When you go looking for a booking app for your barbershop or salon, you will run into two fundamentally different pricing models. The first charges no monthly fee but takes a percentage of your revenue every time a new client books. The second charges a flat monthly rate — and takes nothing from your bookings.

Both models have real trade-offs. This article runs the actual math across three realistic shop scenarios — a small solo shop, a growing three-barber shop, and a busy five-barber shop — so you can see exactly where the crossover point is and which model wins at each stage of growth.

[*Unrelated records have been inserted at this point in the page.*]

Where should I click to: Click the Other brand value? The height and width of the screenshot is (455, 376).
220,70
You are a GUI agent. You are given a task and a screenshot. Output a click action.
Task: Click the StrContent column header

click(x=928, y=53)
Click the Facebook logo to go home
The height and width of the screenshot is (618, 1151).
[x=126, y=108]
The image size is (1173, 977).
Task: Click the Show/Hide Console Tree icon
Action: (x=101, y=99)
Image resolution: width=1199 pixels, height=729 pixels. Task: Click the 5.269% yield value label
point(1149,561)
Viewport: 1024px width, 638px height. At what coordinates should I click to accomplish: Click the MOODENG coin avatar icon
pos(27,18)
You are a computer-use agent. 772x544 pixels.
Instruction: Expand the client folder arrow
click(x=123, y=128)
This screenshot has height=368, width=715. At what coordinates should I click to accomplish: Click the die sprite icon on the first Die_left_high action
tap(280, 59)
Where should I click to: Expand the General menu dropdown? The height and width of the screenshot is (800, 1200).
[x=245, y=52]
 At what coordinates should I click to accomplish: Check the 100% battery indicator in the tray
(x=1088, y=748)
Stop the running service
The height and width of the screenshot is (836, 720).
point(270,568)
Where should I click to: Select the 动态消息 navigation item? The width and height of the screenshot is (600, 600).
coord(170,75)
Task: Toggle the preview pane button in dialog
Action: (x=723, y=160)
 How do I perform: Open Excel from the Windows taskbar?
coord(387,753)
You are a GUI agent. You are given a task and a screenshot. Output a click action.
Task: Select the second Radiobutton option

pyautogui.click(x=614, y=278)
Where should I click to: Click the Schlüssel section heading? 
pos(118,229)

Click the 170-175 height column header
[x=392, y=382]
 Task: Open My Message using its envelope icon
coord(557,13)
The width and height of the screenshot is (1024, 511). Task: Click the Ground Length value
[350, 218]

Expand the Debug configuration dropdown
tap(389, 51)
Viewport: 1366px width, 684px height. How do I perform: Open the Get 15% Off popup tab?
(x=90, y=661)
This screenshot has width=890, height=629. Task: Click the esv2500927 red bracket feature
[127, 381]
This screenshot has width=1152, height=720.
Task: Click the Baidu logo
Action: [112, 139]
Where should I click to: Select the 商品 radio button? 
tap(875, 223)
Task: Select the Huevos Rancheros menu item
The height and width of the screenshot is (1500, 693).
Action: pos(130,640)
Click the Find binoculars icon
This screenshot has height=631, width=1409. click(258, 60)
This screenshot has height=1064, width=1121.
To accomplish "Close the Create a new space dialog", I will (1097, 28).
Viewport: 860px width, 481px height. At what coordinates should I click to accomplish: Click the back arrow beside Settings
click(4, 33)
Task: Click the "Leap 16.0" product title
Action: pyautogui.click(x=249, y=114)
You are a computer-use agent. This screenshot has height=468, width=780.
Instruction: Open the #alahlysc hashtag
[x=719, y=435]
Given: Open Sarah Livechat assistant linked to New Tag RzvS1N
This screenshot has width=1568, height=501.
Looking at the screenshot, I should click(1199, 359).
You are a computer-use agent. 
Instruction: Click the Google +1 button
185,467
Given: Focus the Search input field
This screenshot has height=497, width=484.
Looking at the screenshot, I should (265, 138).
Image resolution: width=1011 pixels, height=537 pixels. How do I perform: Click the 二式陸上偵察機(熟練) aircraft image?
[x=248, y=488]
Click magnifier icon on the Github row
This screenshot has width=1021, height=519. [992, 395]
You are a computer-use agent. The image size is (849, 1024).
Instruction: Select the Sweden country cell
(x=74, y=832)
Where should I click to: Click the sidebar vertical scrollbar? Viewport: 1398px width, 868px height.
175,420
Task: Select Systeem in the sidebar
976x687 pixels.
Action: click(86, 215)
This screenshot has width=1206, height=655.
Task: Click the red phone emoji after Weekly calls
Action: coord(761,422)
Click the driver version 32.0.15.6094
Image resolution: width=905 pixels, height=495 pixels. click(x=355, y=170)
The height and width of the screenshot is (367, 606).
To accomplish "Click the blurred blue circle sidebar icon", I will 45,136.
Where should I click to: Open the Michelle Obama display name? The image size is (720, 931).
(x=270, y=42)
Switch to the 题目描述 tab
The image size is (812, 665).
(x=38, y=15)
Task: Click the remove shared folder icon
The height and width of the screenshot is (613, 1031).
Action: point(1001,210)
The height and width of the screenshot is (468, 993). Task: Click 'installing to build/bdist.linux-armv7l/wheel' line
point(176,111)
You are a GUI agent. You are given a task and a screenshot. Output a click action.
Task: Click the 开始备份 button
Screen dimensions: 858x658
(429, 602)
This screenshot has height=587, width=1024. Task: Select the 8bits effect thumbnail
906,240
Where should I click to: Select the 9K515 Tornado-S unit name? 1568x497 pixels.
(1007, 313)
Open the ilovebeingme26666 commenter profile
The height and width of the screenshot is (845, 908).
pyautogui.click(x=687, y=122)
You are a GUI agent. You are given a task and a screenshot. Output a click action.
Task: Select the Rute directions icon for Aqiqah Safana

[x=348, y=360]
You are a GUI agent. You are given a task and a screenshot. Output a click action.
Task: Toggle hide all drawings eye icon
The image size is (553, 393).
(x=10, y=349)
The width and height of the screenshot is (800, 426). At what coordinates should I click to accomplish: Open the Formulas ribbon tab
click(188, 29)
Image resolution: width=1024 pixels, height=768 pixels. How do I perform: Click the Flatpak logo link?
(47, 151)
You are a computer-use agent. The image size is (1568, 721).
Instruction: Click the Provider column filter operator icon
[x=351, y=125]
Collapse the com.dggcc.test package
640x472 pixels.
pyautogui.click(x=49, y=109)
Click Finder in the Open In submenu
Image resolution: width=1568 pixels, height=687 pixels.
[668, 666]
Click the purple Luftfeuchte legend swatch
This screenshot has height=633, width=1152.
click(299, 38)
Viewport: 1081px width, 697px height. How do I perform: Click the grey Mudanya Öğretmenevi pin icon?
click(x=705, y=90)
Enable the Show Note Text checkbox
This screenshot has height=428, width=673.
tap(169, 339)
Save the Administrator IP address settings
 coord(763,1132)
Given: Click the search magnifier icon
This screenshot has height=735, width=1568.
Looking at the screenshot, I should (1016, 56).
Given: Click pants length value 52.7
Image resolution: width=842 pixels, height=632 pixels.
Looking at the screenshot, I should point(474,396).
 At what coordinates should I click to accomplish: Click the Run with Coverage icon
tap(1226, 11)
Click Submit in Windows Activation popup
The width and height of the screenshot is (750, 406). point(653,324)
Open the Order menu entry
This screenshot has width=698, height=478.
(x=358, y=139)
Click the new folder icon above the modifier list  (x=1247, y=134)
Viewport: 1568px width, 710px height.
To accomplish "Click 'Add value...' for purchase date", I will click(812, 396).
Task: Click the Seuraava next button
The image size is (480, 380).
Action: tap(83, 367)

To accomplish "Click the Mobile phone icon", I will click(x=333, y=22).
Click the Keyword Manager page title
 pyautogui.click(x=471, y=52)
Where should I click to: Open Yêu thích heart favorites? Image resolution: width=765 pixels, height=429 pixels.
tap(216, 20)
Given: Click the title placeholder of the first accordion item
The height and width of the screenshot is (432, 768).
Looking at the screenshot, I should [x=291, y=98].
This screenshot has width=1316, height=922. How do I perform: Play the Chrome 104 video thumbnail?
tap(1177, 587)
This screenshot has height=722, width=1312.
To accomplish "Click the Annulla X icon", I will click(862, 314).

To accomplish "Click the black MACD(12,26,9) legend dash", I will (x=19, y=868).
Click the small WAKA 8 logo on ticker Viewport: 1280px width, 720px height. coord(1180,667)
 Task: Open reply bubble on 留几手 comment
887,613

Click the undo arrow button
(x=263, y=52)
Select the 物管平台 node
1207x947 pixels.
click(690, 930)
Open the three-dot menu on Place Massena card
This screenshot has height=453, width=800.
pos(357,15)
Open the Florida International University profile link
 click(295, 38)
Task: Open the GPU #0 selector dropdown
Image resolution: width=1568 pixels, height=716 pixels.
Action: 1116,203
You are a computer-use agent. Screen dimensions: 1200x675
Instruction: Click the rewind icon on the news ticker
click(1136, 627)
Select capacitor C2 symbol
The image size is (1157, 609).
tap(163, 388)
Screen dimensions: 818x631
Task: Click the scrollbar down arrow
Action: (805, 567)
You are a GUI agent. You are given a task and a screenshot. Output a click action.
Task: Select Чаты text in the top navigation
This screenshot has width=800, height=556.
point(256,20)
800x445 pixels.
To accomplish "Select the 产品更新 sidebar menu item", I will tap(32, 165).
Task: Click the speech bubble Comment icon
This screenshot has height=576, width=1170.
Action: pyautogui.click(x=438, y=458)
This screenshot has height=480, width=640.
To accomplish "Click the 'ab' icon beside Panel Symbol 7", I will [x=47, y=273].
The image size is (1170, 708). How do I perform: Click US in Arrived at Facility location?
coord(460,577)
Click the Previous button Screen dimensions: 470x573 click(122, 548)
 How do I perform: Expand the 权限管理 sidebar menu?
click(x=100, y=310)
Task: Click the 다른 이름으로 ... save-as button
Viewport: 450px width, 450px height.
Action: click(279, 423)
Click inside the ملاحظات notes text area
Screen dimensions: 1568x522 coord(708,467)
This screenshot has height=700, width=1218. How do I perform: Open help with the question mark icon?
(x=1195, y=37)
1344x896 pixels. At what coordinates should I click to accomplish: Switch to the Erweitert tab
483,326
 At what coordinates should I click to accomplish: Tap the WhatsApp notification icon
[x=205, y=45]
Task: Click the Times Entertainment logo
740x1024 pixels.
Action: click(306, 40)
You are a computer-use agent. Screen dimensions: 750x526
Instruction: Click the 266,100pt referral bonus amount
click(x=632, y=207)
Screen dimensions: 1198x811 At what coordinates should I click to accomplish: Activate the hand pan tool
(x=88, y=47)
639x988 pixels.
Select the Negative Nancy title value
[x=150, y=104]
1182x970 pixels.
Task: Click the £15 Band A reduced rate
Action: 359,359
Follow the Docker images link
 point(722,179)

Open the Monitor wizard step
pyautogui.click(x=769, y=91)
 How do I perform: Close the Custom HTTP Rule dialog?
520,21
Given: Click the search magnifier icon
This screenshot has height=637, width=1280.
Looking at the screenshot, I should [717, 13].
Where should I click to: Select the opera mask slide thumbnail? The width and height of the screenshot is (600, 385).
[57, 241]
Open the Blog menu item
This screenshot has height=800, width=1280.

How Commission-Based Booking Apps Work

The dominant example of a commission-based booking app is Fresha. The model works like this: there is no monthly subscription fee. Instead, Fresha lists your business in their consumer marketplace, and when a brand-new client discovers your business through that marketplace and books an appointment, Fresha charges you 20% of the service price.

Returning clients are not charged commission — only first-time bookings. This distinction matters because it means your effective monthly cost is directly tied to how fast your shop is growing. A shop that is growing quickly attracts more new clients, which means more commission fees. The more successful you are at bringing in new business, the more you pay.

Fresha also offers optional paid add-ons — SMS marketing, online payment processing, no-show protection deposits — each with additional fees layered on top of the commission. But the core mechanic is the 20% new-client commission.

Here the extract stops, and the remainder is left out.